Inspire a moonshot not a blueprint ?

A few weeks ago I had the pleasure to take part in the ImaGIne conference organised by the European Umbrella Organisation for Geographic Information in Dublin. The conference although not very well attended did contain both excellent presentations and perhaps unusually great discussions which really seemed to address some of the key challenges of using geospatial technology in Europe.

A talk on the use of Geo in the context of Europe brings us inevitably to the Inspire Directive and it’s progress and impact. Inspire which came into force almost exactly six years ago is the programme to build an European Spatial Data Infrastructure by October 2020.  Inspire was the topic of much discussion at the conference as this year a number of important articles of the directive must be implemented.

An obvious concern expressed by many, included myself, is the difficulty of legislating to build an information system over such a long time.  Developing quite prescriptive  rules as to how to share information is almost impossible with the speed of technological development online.

The issue is perhaps more problematic when you think that many of the ideas and principles enshrined in the Directive were developed during the five years leading up to 2007, a time before social networking, big data and the mobile internet.

In hindsight of course perhaps a less rigid approach which articulated the principles of sharing environmental data and their benefits might have been a better outcome, concentrating on policy issues around reuse of information rather than the actual mechanics. And yes of course I accept the point that without harmonisation of data and the creation of (limited) metadata data sharing is difficult, nether-less often inspirational ideas are best when they plant the seed of an idea and accept that how the idea is accomplished may differ.

Before the conference in Dublin, I was asked to speak at a meeting at the European Commission in Brussels and was asked to bring along a object which to me represented the Inspire programme. Feel free to suggest your own in the comments, but I brought along my rather battered copy of Jules Verne’s “From the Earth to the Moon“.

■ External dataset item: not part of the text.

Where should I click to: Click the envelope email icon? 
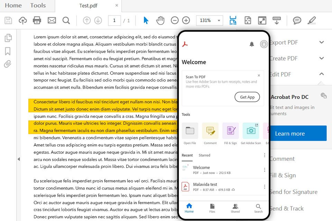(52, 20)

Along with HG Wells, Verne is credited with pioneering science fiction, and with this book although published in 1865  demonstrates the power of a inspiration idea. Both Wernher von Braun and Robert H. Goddard cite the book as a catalyst for their interest is rocketry and space exploration. Published 100 years before the actual moon landings Verne was able to make some uncanny predictions, correctly suggesting that three men would leave the earth in a capsule launched from Florida after much political horse trading!  Of course technology moved on and 1969’s great achievement was made with liquid fuel rockets and computers not the large cannon suggested by Verne – still the idea was the inspiration !

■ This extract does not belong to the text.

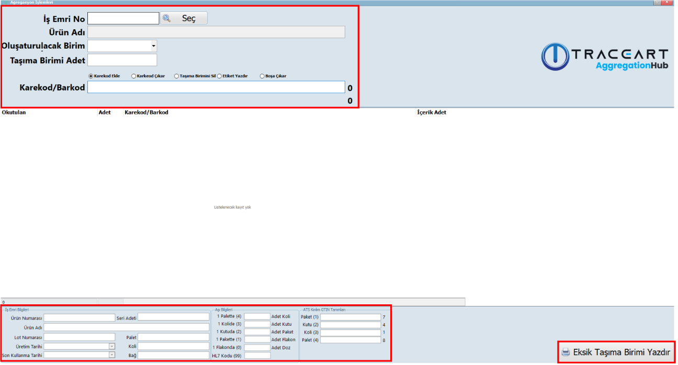Open the Son Kullanma Tarihi date dropdown

[111, 355]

So perhaps we should look at the Inspire programme in the same way, a moon shot idea that today may be achieved is different ways to at first considered..

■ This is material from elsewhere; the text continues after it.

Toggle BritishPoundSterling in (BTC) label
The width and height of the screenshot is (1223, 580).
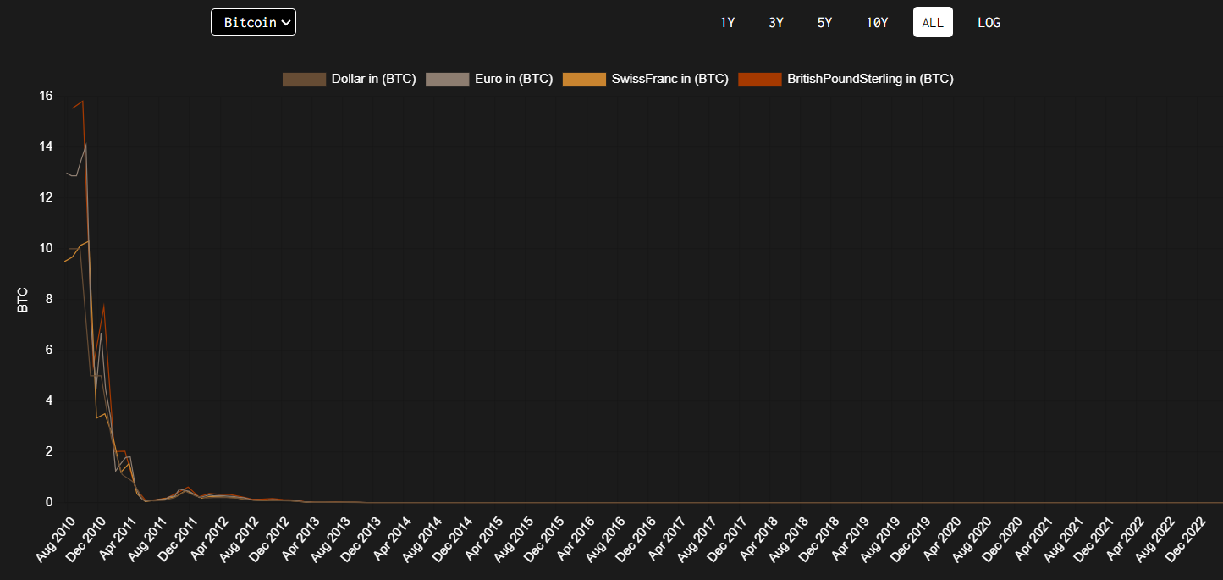870,79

Written and submitted from home (51.425N, 0.331W)

 

One reply on “Inspire a moonshot not a blueprint ?”

Good observation, I completely share your opinion on this one. Especially because I am involved in INSPIRE for quite a while now and also attended the Brussels event mentioned in the post. Another panelist compared INSPIRE to a tie, which sometimes sits too tight…

Here a few additional thoughts:
– While INSPIRE still primarily implements a ‘command and control’ approach, it might be at the time to extent this into a dual process, by adding a complementary ‘sense and respond’ part. In contract to [1] I would see this really as an extension and not a neither nor situation. In addition, both processes should be well inter-linked, i.e. the top-down approach has to acknowledge the (changing) user requirements, as well as the bottom-up approach has to acknowledge the context and boundary conditions. For a European Directive, we should keep some flavor of command and control.
– Following thoughts on the relation between people and technology [2] and – although criticized – the Mode 2 view on (scientific) knowledge production [3], this might be a promising way to the eGovernment and (European) growth agendas.
– Certainly this raises the question on feasibility and possible governance structures. The more and more advertised concepts of open innovation and particularly living laboratories (living labs) might help…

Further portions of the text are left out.